By this point, we were only about sixty feet away from the pier.
“What about the ‘Driftwood’ part?” I asked.
Matt turned to me, and I saw the same sly, kind of wolfish grin that I’d seen on his face more than once over the years, usually when he had some really nasty business in mind. As young kids, I’d seen it right before he used a Cherry Bomb to blow a frog up. I’d noticed the smirk at around fifteen or so, when I’d tagged along with Matt and some of his buddies when they went to the closest thing this hick burg had for a gay bar to roll some queeros. And he wore it the evening he’d taken Cory Wallace’s sister out on a date.

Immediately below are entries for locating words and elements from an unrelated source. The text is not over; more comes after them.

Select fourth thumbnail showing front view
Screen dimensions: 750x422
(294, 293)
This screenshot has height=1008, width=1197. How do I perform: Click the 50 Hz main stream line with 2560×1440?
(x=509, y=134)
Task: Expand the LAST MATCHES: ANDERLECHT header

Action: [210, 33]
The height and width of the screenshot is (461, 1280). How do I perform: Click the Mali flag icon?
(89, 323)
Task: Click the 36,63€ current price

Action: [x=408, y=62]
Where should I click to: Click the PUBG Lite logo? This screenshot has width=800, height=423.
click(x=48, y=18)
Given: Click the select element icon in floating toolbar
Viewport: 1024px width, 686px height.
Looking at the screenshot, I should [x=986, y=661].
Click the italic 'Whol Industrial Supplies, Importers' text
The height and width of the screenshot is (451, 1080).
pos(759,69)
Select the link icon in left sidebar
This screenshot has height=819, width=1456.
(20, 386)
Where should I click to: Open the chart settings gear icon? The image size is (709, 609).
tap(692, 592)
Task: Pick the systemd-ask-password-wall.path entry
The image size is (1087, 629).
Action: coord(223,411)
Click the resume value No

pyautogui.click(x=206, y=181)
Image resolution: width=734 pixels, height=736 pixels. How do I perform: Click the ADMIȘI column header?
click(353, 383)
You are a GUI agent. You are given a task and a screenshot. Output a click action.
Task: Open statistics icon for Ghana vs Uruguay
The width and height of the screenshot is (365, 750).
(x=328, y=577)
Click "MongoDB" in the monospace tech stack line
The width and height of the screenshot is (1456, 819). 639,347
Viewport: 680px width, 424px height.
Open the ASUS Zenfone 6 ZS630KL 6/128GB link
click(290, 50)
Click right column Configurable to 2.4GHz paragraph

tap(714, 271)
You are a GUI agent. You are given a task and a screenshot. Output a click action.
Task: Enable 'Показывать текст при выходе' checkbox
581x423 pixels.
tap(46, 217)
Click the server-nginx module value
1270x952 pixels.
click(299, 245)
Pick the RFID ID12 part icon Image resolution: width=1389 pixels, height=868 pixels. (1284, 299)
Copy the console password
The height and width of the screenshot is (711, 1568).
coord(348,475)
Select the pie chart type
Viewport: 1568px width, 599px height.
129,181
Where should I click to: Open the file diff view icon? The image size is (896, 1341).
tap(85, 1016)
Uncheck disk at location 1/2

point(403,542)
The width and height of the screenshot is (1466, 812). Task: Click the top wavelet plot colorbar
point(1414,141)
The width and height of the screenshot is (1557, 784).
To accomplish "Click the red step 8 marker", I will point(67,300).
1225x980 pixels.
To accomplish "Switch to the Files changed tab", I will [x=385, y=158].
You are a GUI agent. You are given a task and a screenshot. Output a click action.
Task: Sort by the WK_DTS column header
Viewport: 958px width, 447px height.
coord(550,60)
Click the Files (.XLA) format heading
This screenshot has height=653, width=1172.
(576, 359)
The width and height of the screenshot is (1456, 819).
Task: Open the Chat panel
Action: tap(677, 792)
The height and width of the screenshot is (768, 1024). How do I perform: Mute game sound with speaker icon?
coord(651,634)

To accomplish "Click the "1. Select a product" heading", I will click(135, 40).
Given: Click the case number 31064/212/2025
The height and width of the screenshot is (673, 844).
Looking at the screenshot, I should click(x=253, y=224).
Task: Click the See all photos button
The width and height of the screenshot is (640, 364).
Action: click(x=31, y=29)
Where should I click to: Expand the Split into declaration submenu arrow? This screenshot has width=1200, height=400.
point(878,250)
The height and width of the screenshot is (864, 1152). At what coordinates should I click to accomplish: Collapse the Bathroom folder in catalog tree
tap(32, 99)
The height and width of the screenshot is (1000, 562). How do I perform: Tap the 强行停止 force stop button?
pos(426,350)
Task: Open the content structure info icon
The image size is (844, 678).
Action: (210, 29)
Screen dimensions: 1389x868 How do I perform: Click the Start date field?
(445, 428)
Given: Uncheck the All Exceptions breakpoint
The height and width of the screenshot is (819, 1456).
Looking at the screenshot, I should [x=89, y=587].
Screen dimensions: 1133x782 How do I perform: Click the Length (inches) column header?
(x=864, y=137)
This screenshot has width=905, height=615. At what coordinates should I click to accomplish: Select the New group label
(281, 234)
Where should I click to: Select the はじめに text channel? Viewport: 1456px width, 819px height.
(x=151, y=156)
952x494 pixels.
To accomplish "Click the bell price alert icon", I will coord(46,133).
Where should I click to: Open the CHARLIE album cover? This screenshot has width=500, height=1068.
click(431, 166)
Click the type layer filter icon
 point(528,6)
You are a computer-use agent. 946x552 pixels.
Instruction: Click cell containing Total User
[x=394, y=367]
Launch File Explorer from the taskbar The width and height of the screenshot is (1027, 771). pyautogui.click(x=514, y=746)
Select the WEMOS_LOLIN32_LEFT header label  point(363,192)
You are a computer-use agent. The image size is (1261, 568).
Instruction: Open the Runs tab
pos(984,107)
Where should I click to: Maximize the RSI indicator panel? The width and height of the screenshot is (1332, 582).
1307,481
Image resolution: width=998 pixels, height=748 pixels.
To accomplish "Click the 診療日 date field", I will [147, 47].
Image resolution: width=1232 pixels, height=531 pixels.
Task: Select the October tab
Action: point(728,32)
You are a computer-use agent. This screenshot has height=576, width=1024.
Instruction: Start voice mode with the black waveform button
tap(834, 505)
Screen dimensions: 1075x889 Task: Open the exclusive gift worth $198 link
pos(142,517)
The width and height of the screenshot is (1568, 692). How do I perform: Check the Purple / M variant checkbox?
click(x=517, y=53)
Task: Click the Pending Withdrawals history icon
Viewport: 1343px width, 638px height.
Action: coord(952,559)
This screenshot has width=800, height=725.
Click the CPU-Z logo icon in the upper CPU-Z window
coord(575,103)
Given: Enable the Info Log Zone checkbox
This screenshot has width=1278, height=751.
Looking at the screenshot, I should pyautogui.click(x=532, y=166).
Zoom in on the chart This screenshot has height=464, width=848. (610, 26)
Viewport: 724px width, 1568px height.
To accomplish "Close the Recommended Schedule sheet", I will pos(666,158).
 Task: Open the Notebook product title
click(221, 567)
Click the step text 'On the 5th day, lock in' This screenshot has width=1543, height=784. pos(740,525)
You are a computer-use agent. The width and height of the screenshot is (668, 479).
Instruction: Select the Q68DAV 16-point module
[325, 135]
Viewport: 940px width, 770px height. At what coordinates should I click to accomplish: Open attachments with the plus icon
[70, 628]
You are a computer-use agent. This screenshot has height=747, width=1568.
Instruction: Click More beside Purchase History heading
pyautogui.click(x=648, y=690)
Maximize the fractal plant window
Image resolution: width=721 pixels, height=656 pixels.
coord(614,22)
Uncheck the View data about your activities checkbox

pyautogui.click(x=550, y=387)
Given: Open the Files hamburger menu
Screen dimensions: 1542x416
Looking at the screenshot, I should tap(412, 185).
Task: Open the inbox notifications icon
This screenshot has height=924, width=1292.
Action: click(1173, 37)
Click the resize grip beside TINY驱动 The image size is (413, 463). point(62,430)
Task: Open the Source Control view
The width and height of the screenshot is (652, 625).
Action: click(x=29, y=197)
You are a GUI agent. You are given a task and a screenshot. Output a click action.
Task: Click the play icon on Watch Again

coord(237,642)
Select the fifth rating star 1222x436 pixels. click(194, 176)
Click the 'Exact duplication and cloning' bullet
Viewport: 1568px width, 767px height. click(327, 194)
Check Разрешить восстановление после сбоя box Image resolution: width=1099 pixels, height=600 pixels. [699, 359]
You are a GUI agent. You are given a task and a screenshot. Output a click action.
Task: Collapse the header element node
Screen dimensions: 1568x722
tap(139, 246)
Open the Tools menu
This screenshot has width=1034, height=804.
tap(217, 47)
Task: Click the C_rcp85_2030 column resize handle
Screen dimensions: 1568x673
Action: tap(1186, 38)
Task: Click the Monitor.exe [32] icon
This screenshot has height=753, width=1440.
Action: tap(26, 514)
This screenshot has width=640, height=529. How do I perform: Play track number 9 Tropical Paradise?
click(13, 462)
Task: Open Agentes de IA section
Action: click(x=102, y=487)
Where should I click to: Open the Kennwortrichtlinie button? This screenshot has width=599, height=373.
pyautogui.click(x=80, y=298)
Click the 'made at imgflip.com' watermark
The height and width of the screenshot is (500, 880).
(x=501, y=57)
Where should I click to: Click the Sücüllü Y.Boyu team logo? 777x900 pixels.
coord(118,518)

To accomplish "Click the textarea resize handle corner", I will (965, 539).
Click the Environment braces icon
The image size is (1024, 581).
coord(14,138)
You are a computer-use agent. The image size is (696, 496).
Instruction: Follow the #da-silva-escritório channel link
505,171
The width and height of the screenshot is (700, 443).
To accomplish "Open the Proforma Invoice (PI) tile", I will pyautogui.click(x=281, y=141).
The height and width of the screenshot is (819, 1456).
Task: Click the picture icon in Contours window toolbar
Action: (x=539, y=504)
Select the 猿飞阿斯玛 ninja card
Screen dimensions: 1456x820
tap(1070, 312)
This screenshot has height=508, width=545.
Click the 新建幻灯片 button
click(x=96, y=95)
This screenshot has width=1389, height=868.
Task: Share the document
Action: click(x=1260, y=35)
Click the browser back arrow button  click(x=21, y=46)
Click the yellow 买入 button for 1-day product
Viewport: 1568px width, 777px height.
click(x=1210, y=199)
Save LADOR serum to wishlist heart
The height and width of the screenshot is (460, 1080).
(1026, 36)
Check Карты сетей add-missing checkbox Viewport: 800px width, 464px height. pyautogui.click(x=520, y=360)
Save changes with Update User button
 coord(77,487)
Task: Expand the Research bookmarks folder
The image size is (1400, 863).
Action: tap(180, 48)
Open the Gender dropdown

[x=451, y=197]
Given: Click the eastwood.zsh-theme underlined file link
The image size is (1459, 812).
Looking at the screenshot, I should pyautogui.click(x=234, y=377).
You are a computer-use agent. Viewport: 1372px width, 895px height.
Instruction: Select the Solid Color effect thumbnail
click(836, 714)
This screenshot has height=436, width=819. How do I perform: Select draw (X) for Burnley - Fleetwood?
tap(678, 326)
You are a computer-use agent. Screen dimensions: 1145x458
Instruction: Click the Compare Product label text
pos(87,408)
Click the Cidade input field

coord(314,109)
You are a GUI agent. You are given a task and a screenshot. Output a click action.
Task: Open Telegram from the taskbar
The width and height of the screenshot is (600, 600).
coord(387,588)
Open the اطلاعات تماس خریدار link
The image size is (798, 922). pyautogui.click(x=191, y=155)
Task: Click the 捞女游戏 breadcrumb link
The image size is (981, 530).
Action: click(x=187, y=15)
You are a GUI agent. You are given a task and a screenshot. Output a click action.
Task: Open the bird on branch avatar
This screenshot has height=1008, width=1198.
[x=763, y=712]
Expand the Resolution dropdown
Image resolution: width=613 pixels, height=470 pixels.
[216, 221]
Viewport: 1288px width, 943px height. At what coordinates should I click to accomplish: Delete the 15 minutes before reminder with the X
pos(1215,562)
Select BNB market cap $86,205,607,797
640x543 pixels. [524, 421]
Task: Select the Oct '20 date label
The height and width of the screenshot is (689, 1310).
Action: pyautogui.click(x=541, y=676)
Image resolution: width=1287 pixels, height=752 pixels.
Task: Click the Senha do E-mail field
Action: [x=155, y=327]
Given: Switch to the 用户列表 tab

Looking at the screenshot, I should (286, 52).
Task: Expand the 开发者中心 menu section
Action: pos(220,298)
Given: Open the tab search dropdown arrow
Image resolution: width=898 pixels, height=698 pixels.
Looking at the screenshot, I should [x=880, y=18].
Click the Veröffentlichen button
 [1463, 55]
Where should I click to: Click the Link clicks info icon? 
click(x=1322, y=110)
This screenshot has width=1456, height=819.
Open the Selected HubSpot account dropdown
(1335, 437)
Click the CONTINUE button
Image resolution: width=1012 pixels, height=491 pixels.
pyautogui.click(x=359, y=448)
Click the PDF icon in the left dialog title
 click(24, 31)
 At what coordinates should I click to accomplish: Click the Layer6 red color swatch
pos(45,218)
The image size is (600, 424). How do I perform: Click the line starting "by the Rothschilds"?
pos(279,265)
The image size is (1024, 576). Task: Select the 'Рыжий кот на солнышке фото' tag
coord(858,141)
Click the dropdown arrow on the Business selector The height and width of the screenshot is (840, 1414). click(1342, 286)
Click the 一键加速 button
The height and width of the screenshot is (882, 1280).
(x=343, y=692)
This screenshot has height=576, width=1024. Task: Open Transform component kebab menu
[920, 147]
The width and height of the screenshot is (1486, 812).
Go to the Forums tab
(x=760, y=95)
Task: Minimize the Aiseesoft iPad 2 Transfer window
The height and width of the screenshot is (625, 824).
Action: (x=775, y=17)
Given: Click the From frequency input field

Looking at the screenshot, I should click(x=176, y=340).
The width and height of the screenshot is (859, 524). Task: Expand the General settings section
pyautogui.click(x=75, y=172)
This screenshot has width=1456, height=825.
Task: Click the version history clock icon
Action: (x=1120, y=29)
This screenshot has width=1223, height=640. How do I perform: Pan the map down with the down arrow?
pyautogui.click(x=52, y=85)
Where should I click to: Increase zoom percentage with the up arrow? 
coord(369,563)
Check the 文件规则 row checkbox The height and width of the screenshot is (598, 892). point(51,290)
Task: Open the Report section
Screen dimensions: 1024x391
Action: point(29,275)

‘Course, since those days I’d left all that childish thug stuff behind. But this summer, visiting back home after nearly five years away, it seemed like Matt hadn’t changed much at all.
Turned out he was so zoned in on grinning at me that he’d forgotten to answer the question.
“Hey, man. So tell me. Why do you call her Driftwood?”
“Simple. No matter how many times we’ve rolled her off this beach, the bitch keeps coming back. Just like a piece of damned driftwood.”
At the moment a thunderous incoming breaker made it difficult for me to be sure I’d heard my friend correctly.
“Rolled?” I asked.
“Yeah.” Matt stopped and bent down to massage his shins. He never did keep himself in very good shape, and since we’d left high school he seemed to have really gone downhill. I stopped alongside of him, feeling kind of winded myself.
“Yeah,” he repeated, “we keep rolling her and she keeps coming back.”
I looked down to the shoreline, where the vague form huddled under the pier. I knew that Matt had never been the most morally upright of people, but this was really pushing it.
“You telling me,” I said, “that you come out here and shove some helpless old woman around, knocking her around, just to get her off the beach?”
“Sure, well. Me and the guys.”
Naturally. For as long as I’d known Matt, all the way back to sixth grade when my family had moved out here, he’d never done anything on his own. There’d always been some bunch of “guys” around to back him up.
I grimaced at the thought that once, before I’d gotten away, I’d been one of his guys.
He straightened up.
“Come on. I’ll introduce you.”
As we made our way closer, the hunched form seemed to have settled down in the sand. I glanced over at Matt.
Even this late at night, he still had on the grease-stained uniform shirt from his garage job. Between that and the smell of his breath, I could pretty much guess that he’d gone straight from work to one of the bars that populated the coast in order to work up his liquid courage before calling me.
As I began to really doubt myself a sudden gust of wind came whipping off the ocean, dowsing us with droplets of spray.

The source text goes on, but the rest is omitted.